Aspose.Word create document without images and videos

I want to compare two docs using Aspose.Word for Java so I need to create two documents first. But when the two docs are too large(in my case 236M, because there are pictures and videos in it) it will cause an OOM. So I wonder is there any way I can create a document without any pictures and videos? If I can do this, the new docs will be small enough to process.

I notice that there is a load option and setTempFile method, but it seems like useless in my test case. Why and how can I fix my problem? Please provide some help, thanks very much!

@longmenzhitong Aspose.Words always allocates more memory that actual document size. This is expected.

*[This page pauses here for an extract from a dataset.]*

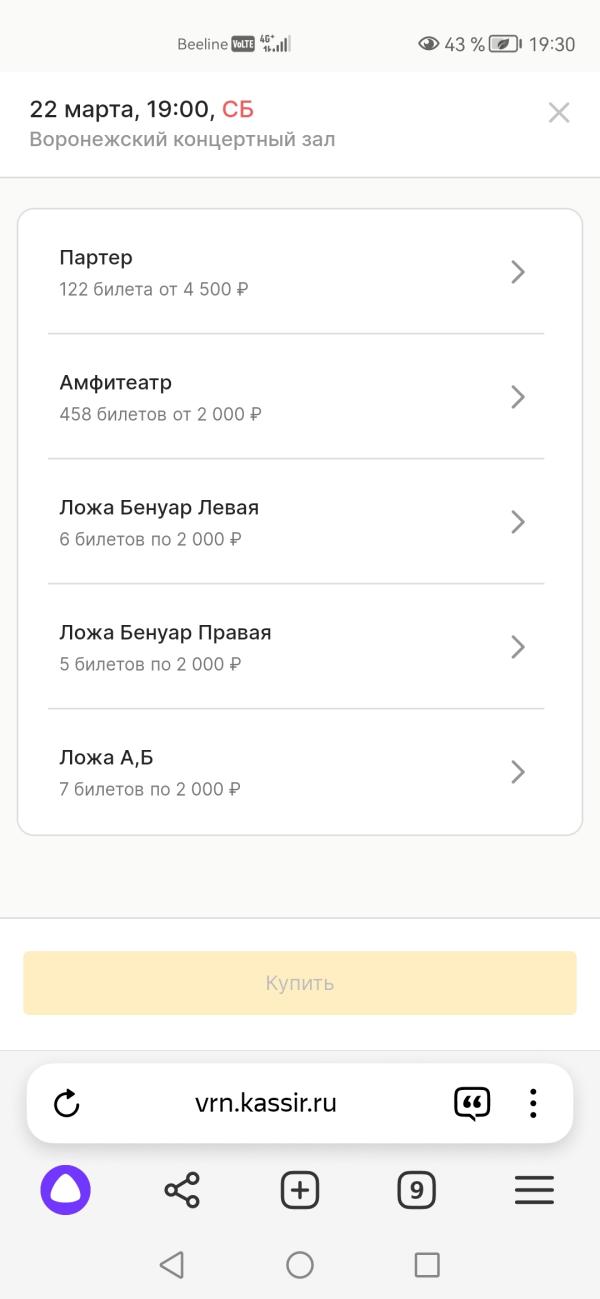Expand the Ложа А,Б chevron

tap(518, 772)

Please see our documentation for more information:
https://docs.aspose.com/words/net/memory-requirements/
For reducing memory usage upon processing extremally large documents, you can try using LoadOptions.TempFolder, SaveOptions.TempFolder and SaveOptions.MemoryOptimization properties.

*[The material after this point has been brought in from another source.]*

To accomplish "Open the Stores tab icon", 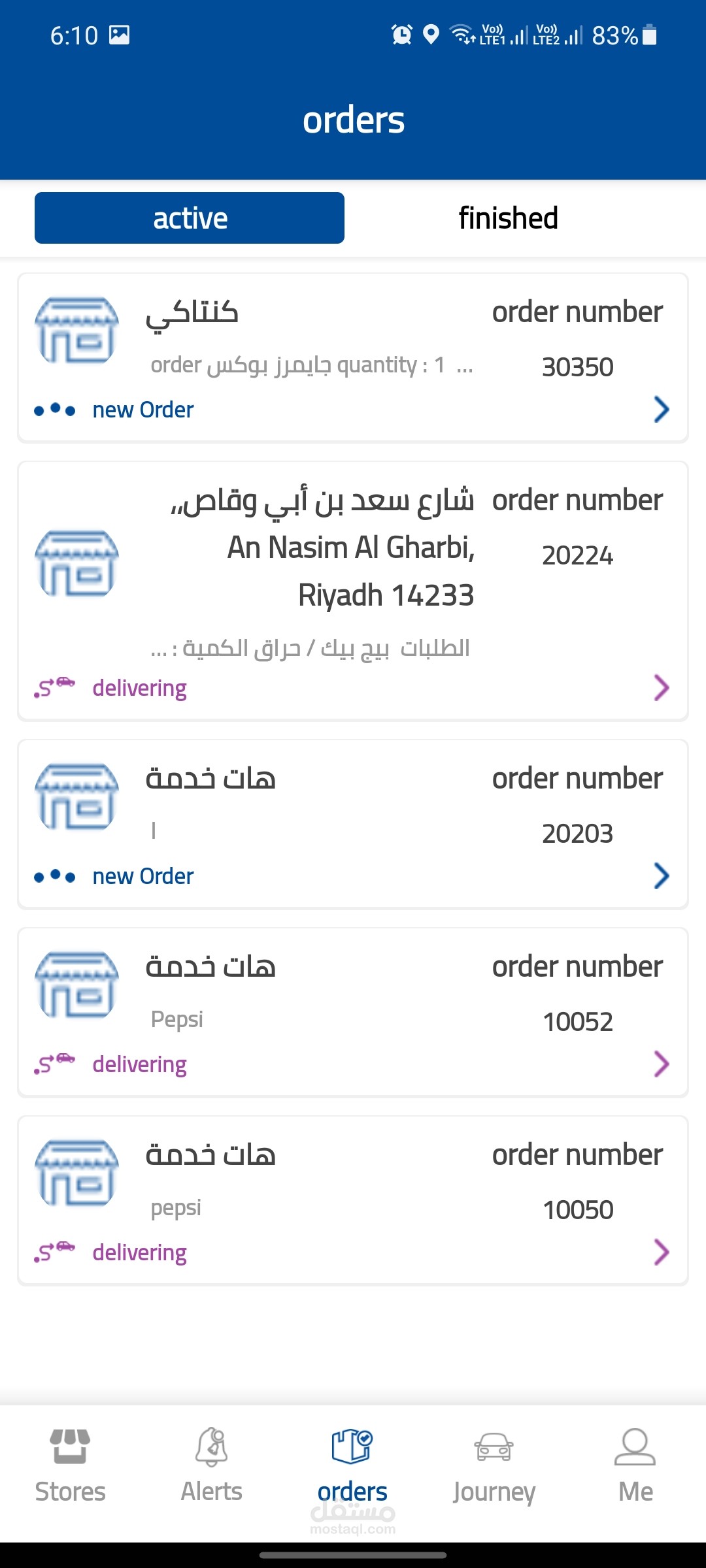I will (70, 1446).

If you would like to remove all images from the document before processing, you can use the following code:

Iterable<Shape> shapes = doc.getChildNodes(NodeType.SHAPE, true);
for (Shape s : shapes)
{
    if (s.isTopLevel() && s.hasImage())
        s.remove();
}

Thanks for your reply. I realized that Aspose.Words need multiple times of memory than the size of the original file. As to removing all shapes, I’ve tried it, but it’s after the document creation. Unfortunately, the OOM exception occurs when I try to create a document object. So I think it must be LoadOptions that fit my case. I also tried TempFolder, but OOM still and the folder I created is always empty. Do you have any clue? Thanks again! : - )

@longmenzhitong 236M Docx document is an extremally large document for both MS Word and Aspose.Words.
If your document contains OLE objects, you can try specifying LoadOptions.IgnoreOleData. Ignoring OLE data may reduce memory consumption and increase performance without data lost in a case when destination format does not support OLE objects.

Well, I do not care about images and videos in the docs which need to compare. I’d rather ignore them in big file cases to achieve the goal that comparing the text content in the word(with no OOM of course). So is there any way can create a document without load images and videos?
Best regards and looking forward to your further reply!

@longmenzhitong Unfortunately, currently there is no option to ignore images upon loading MS Word documents. We will consider adding such option. I have logged a feature request as WORDSNET-25699.

All right, I will try another way, much thanks for your help!

1 Like